Right now, a big focus is events, and companies have started using them as a new revenue stream. Many of them are looking for 25 to 30 percent in the next three years or more. However, there are still plenty of newspaper operations in the USA that are still very dependent on their print revenue, that find digital hard and that are not going to invest in it. They probably don’t find value in LMA, and so they don’t join.

Our focus truly is the future and the transformation. We love print and we try and find as much innovation on the print side as we can, but a lot of innovation that’s going is on the digital side and in other areas. That’s what we are on top of and that’s what our members expect of us.

What kind of media company would say “no” to digital?

It’s not so much that they say “no,” it’s that they are not going to invest seriously. You have to view it as a new business, as a start-up. It requires seed money and it’s harder to find people with digital skills. Print is still strong and still makes money. Granted, revenue overall is down by 50 percent since about 2008, but there are still profit margins in print.

You have some smaller companies in smaller, maybe rural markets where print works and is probably a good model for them. When you’re in larger markets, though, you really need to transform and have a plan on the digital side. Most of our members are really trying to increase that digital revenue at an aggressive rate and make the investments that are necessary, while not losing a ton of money along the way. It is a hard process and we are all learning together.

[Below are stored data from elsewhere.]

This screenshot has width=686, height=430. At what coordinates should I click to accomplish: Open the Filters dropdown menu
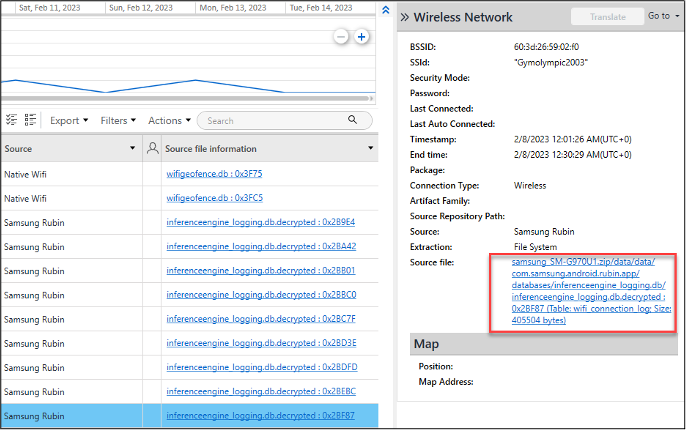(x=119, y=121)
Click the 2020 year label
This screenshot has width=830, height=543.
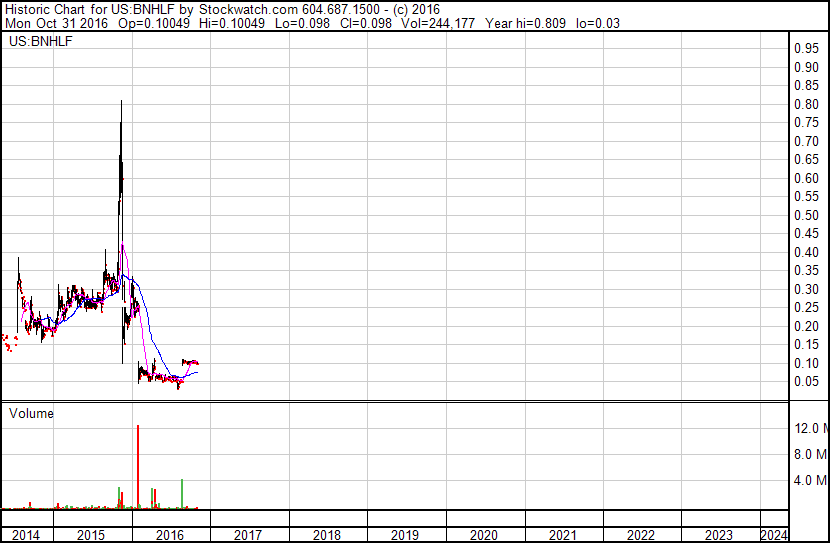click(483, 535)
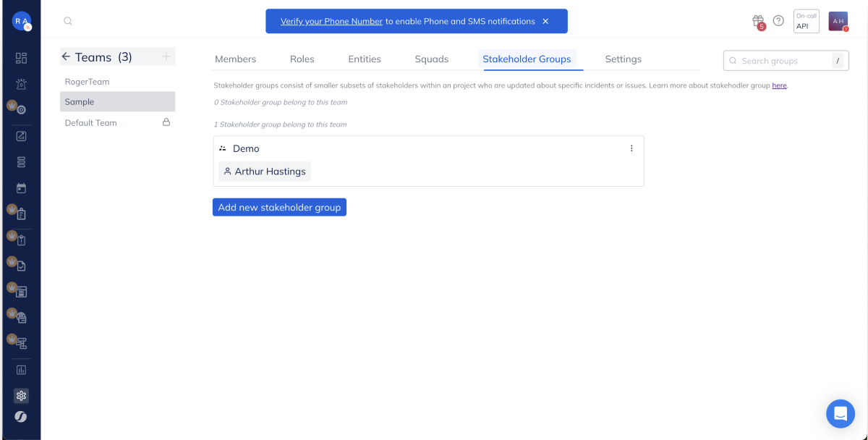Open the chat support bubble

(840, 413)
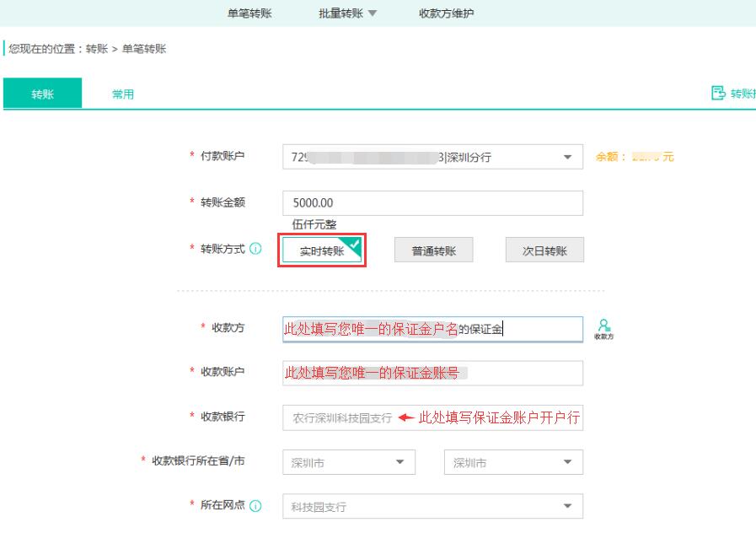Go to 收款方维护 menu item
This screenshot has height=549, width=756.
pyautogui.click(x=446, y=13)
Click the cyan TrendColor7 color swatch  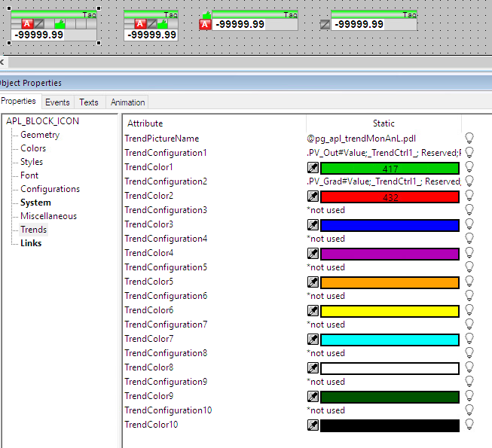(390, 340)
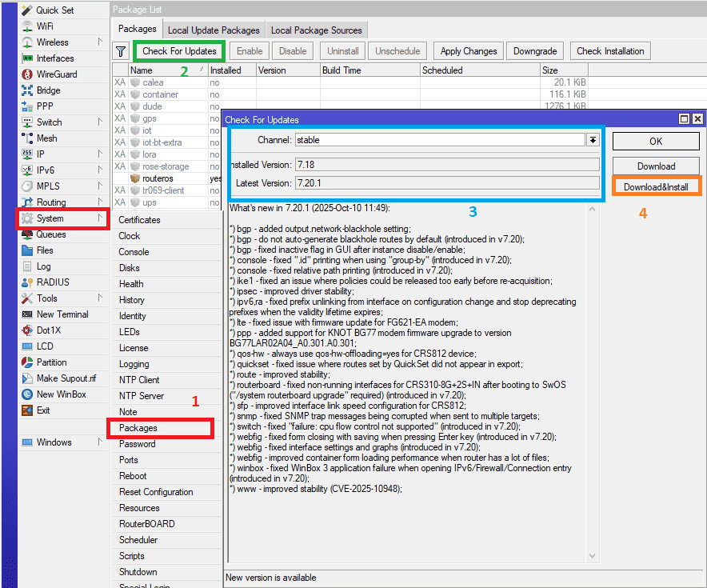Expand the Routing submenu
The width and height of the screenshot is (707, 588).
(100, 202)
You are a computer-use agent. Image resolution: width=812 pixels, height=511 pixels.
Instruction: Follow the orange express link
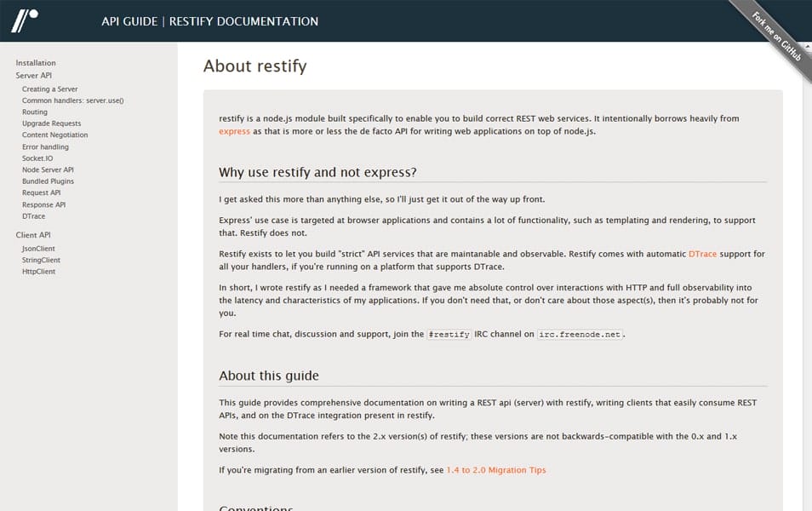234,132
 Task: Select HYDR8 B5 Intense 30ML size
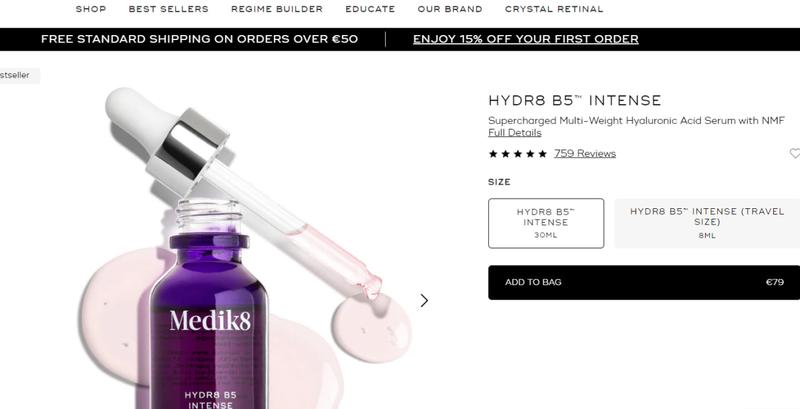click(x=546, y=223)
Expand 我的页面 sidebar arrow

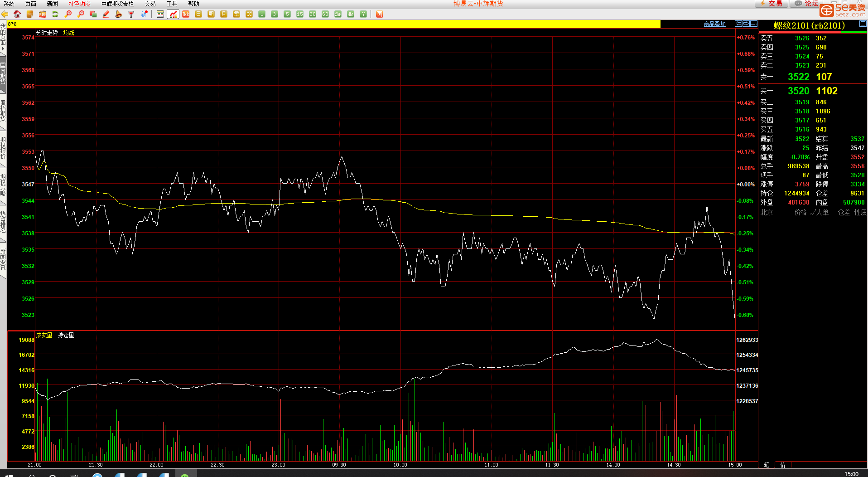pos(3,49)
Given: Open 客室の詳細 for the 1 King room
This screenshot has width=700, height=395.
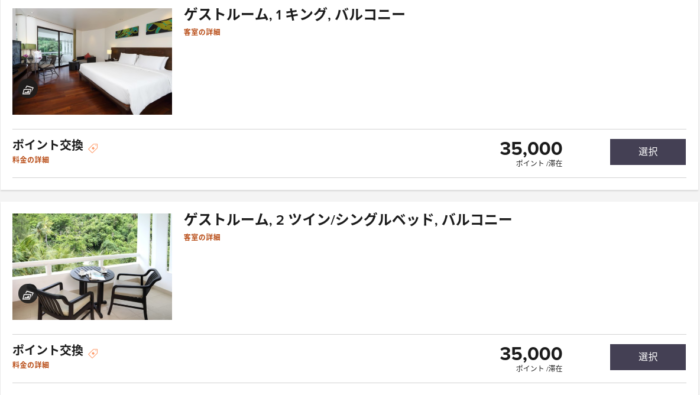Looking at the screenshot, I should pos(202,32).
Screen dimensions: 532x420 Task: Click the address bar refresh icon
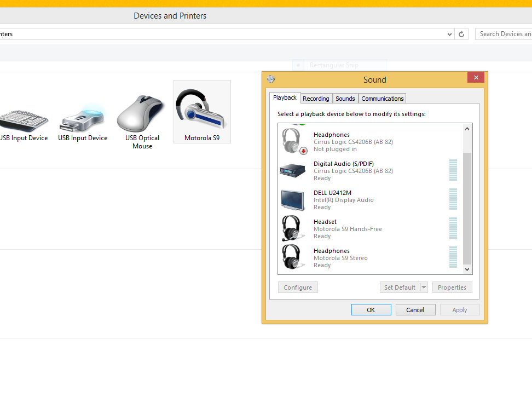[461, 33]
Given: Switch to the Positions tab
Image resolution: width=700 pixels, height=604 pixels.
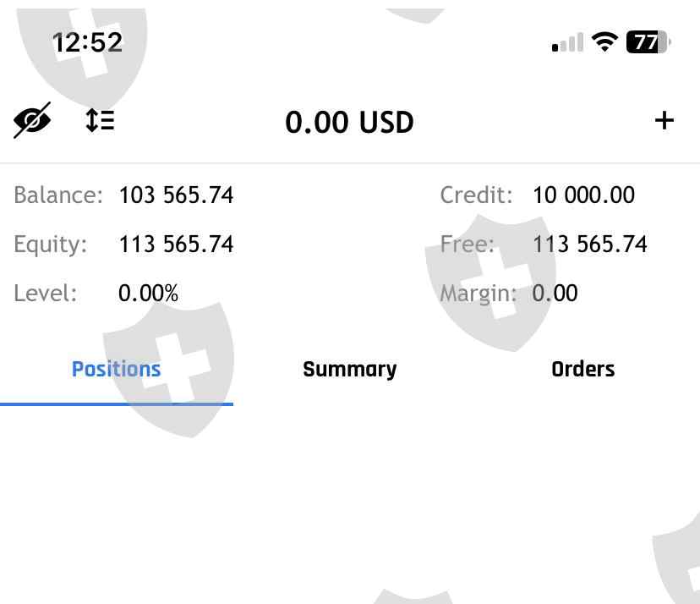Looking at the screenshot, I should coord(116,370).
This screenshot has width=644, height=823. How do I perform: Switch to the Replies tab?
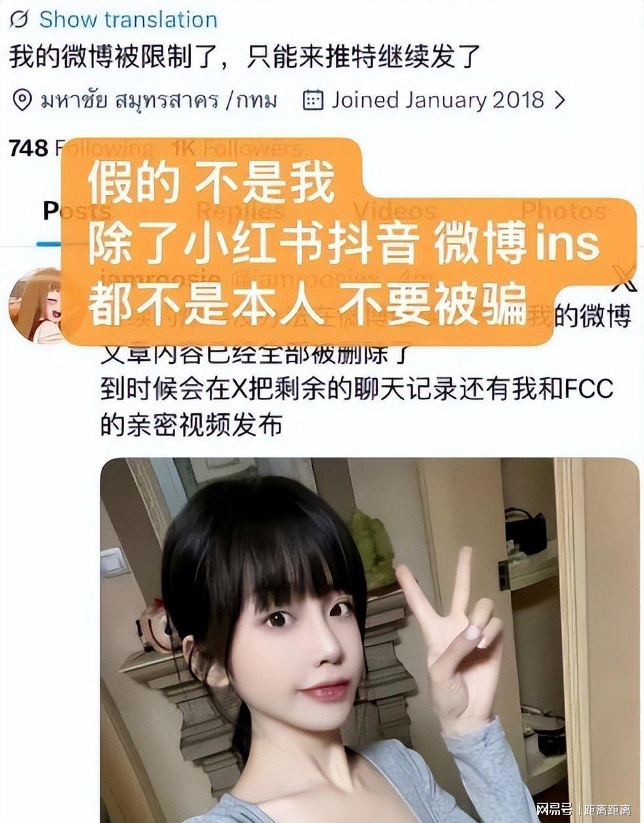click(x=240, y=211)
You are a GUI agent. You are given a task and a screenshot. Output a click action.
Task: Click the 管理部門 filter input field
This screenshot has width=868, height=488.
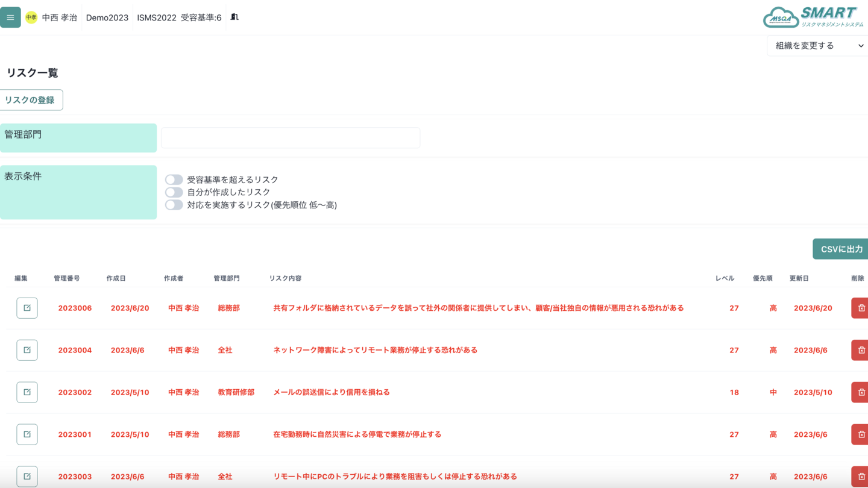[290, 138]
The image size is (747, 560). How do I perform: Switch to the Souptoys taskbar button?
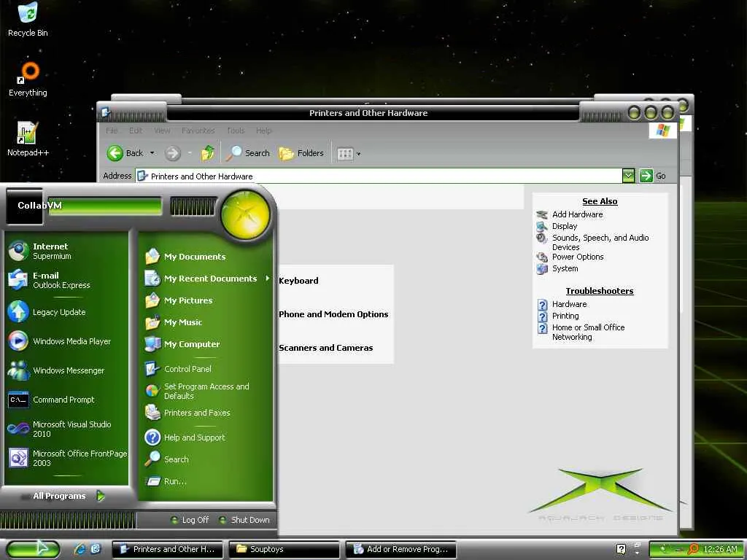284,549
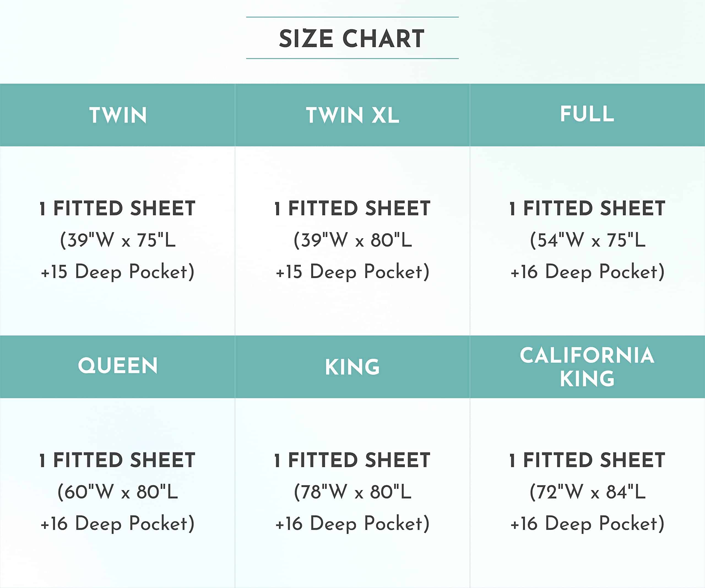Select the 78"W x 80"L King dimensions
705x588 pixels.
(352, 492)
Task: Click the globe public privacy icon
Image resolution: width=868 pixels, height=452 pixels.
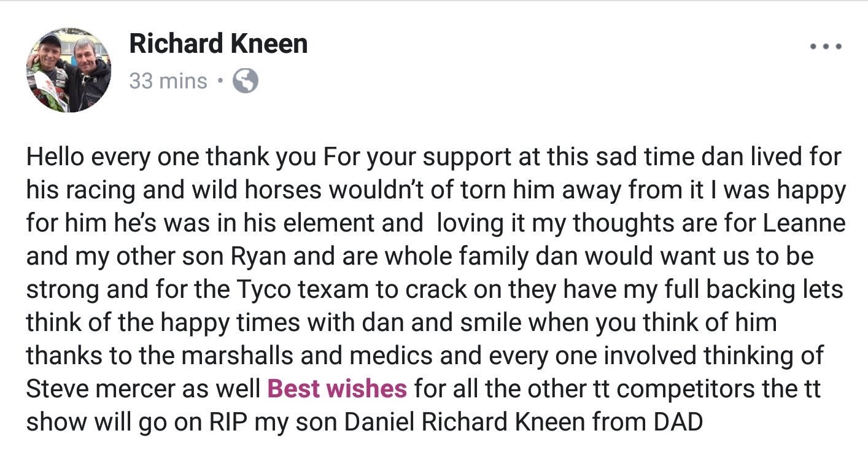Action: [245, 81]
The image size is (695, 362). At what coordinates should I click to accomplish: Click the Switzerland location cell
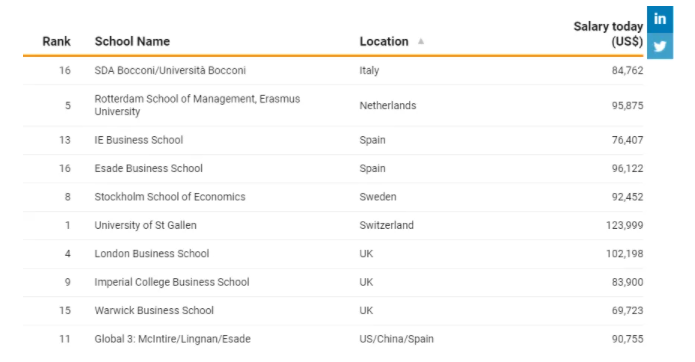[x=387, y=225]
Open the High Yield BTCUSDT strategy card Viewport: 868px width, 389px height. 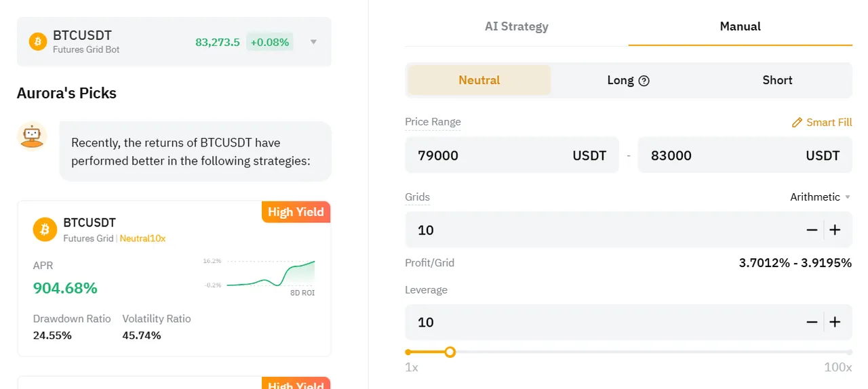click(x=174, y=279)

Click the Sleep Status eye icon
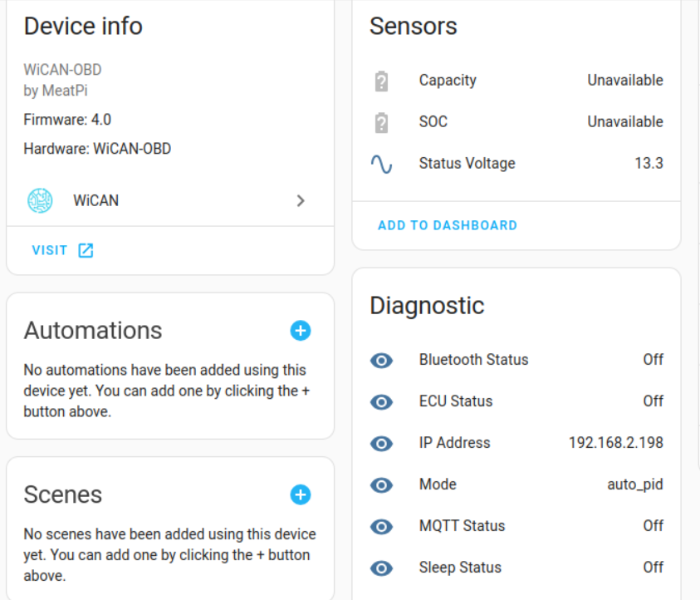(381, 568)
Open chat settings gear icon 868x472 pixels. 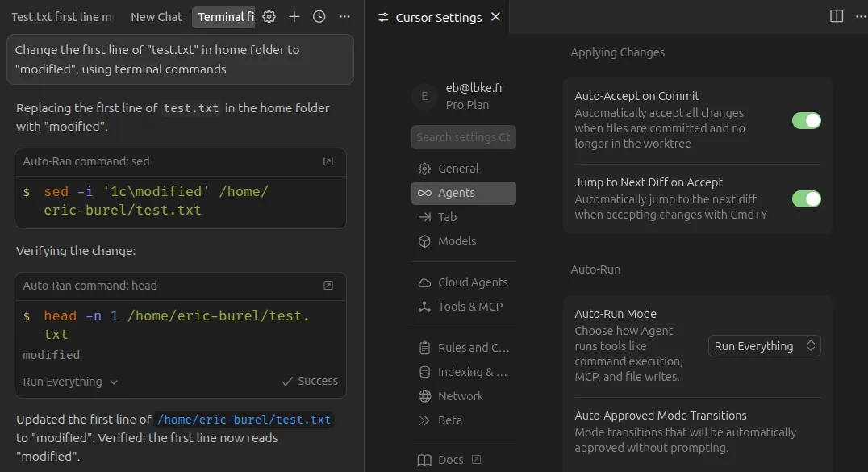click(x=269, y=17)
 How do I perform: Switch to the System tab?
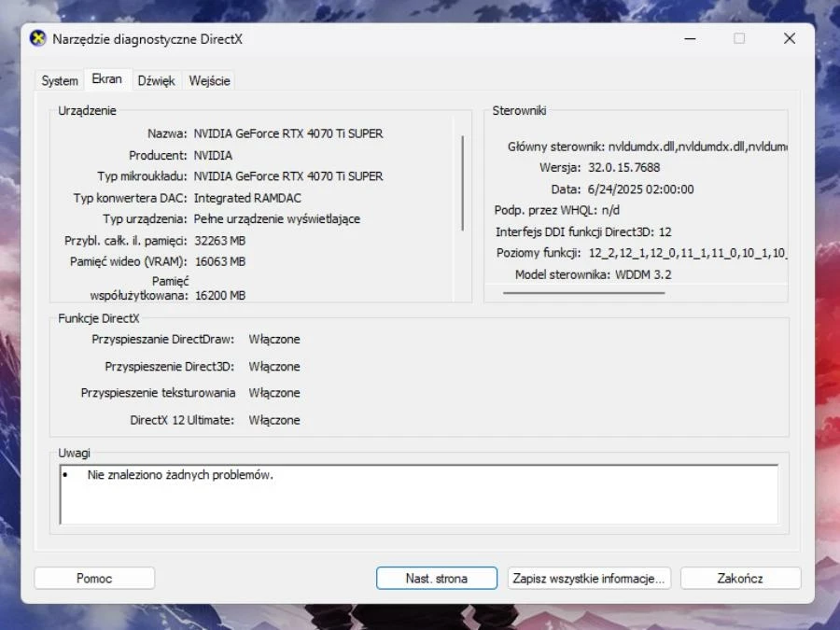click(x=60, y=81)
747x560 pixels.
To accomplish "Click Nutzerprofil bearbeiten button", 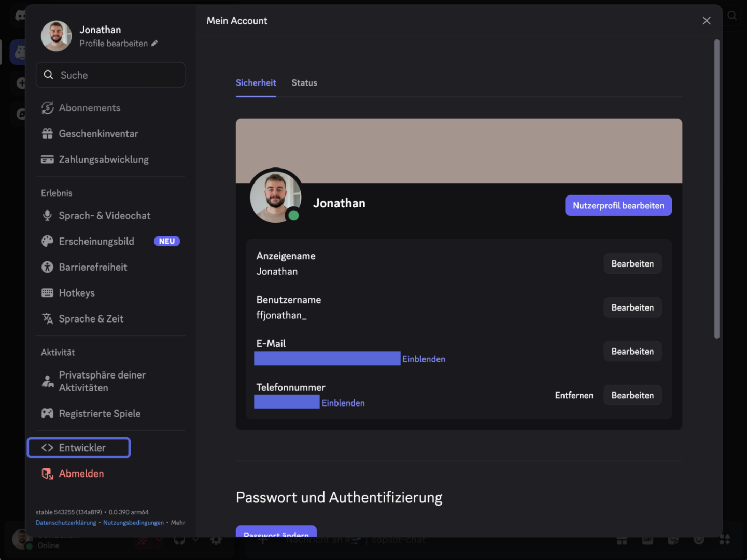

What sort of suggestions do you make for innovation in print?

It’s very hard to find innovation on the print side. We see some unique ad formats that are working, though. Some of our members who are successful with native advertising are reverse-publishing into print, and for smaller companies, that’s a good play. For larger companies, native is really better on the digital side so they can price it correctly and be able to make money, because it’s expensive to produce that kind of content and do it well.

And going back to events, though it’s a classic ‘transformation A’ and it’s not anything new, a lot of innovation is going on with events and a lot of that gets promoted in print. There is definitely some innovation going on on the print side; it’s just that it’s not enough. Print losses continue, and though they are not as bad as they were, we have to make up those dollars in other areas. Whether it’s digital, whether it’s events, or the next big thing, we have to help them figure it out.